Perfino potenti direttori di potenti quotidiani si dicono tranquillamente cattolici, anche se fino a qualche anno fa l’avrebbero taciuto. Ora, seguite questo ragionamento: se i cattolici in Italia sono così tanti, è sicuro che anche fra i giornalisti ce ne siano moltissimi (dico «è sicuro» anche perché lo so, parecchi li conosco personalmente). Ma la domanda è: vi sembra che l’informazione in questo Paese sia influenzata dal cattolicesimo? No: il papa ha il suo solito angolino fisso e il suo vaticanista apposito. 

Tutti i giorni. Il papa ha detto… il papa ha fatto… il papa ha ricevuto… E basta. Eppure i giornalisti cattolici sono dappertutto e sono tanti. Ma seguono, come gli altri, la «linea editoriale». La quale è cattolica solo nelle pubblicazioni di settore. Insomma, il cattolicesimo è, per tutti, un fatto privato, privatissimo, un ombrello bagnato che si lascia fuori dalla porta prima di entrare al lavoro. 

Può darsi che mezzo secolo di «centrismo» abbia foggiato nei cattolici una mentalità «moderata», chissà. Una cosa che accomuna, comunque, i giornalisti cattolici e li distingue, che so, da quelli comunisti, è la pressochè totale mancanza di spirito di squadra. 

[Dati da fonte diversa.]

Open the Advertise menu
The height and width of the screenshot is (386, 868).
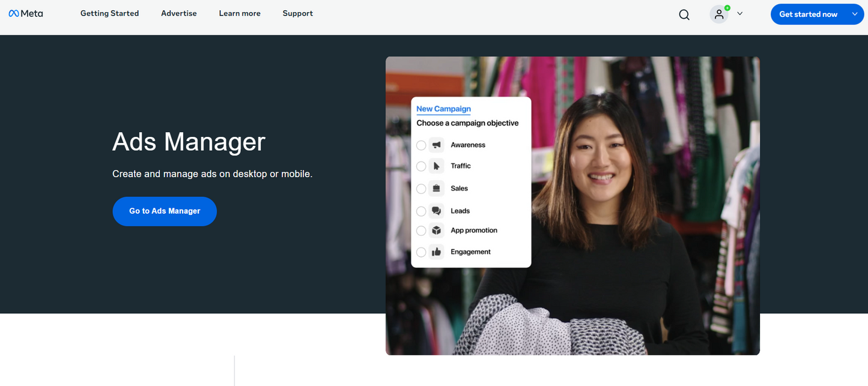pos(178,13)
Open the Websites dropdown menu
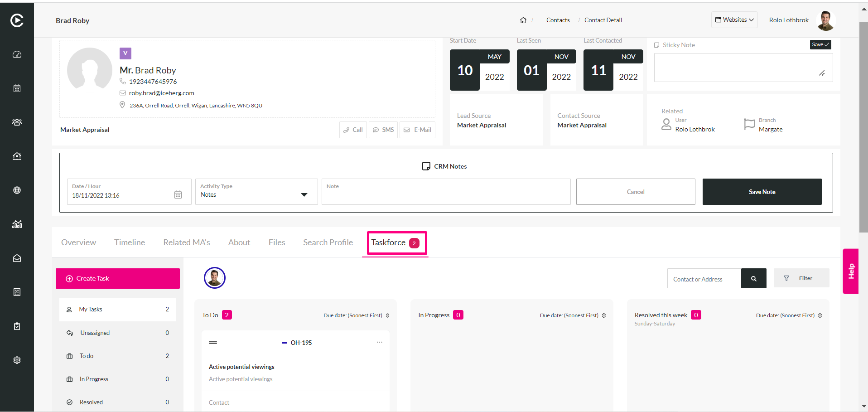 [734, 20]
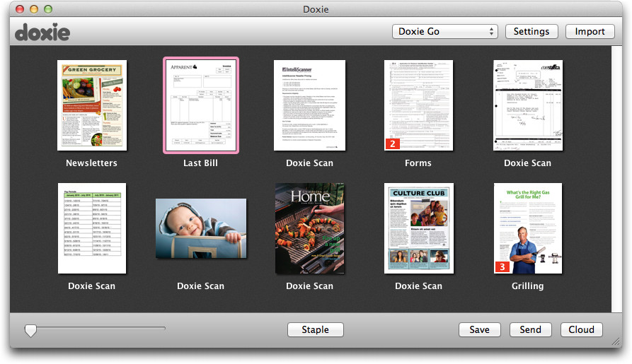This screenshot has height=364, width=632.
Task: Select the Home magazine cover scan
Action: pyautogui.click(x=309, y=228)
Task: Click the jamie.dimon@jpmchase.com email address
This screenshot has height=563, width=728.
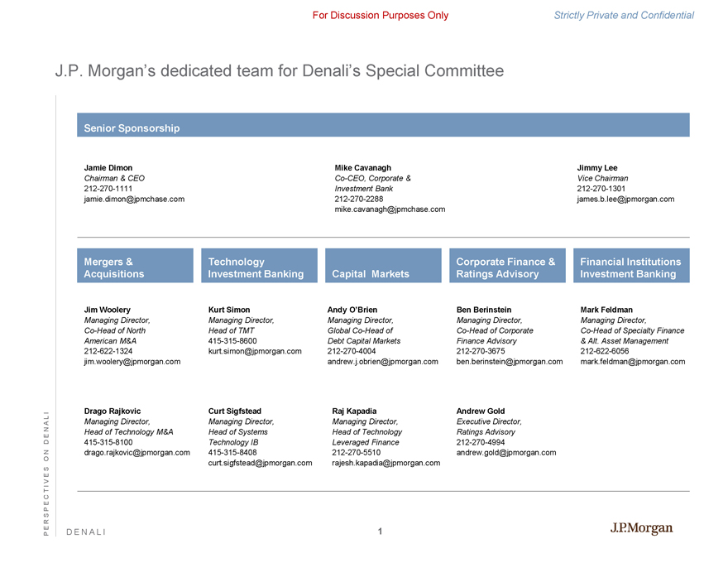Action: [134, 199]
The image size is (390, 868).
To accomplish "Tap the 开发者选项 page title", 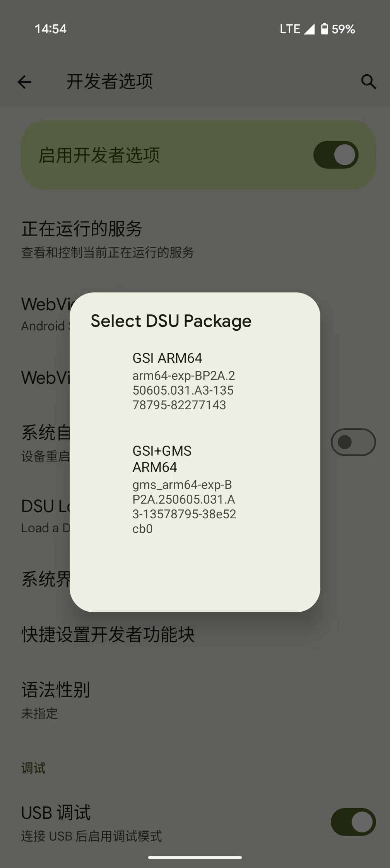I will [109, 82].
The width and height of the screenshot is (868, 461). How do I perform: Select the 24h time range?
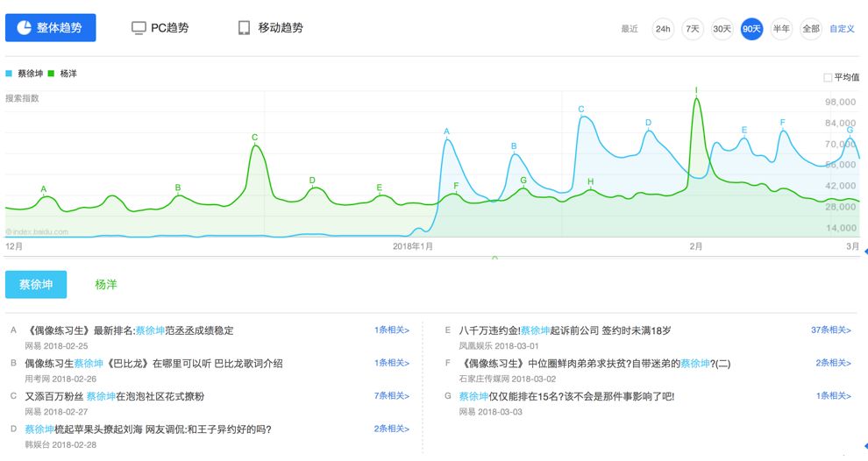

Considerano una gran fortuna e grazia di Dio l’essere riusciti, malgrado il loro cattolicesimo, a diventare giornalisti anziché supplenti di religione, e tanto basta loro. Per il resto, al massimo spalleggiano l’amico d’infanzia o il compagno d’associazione ecclesiale. Gli altri fratelli in Cristo? Si arrangino, come hanno fatto loro. 

O si rivolgano alla Provvidenza, che sta lì apposta. Voi mi direte che questo accade, fra i cattolici, anche al di fuori del settore giornalistico. E’ verissimo, ma ho parlato di quel che conosco meglio e di una categoria che, per l’apostolato, sarebbe l’ideale. Perché accade ciò? Ricordatevi del lamento evangelico sui «figli della luce» che sono, ahimè, «meno accorti» dei figli di qualcos’altro. E osservateli, questi: se toccano uno di loro, chiunque sia, ecco girotondi, comitati, manifestazioni, scioperi e cortei. 

Se è un cattolico ad essere nei guai, o disoccupato o impossibilitato anche a solo mostrare di essere bravo in quel che sa fare, gli altri, gerarchie comprese, fingeranno di neanche conoscerlo. Si rivolga alla Provvidenza per cavarsi d’impiccio o farsi strada. Oppure, si ingegni ad «emergere» a gomitate e lasciando gli scrupoli evangelici sotto il letto. Quando sarà «arrivato», allora tutti, gerarchie comprese, faranno a gara per favorirlo. 

Infatti, non lo dice il Vangelo che «a chi ha sarà dato»?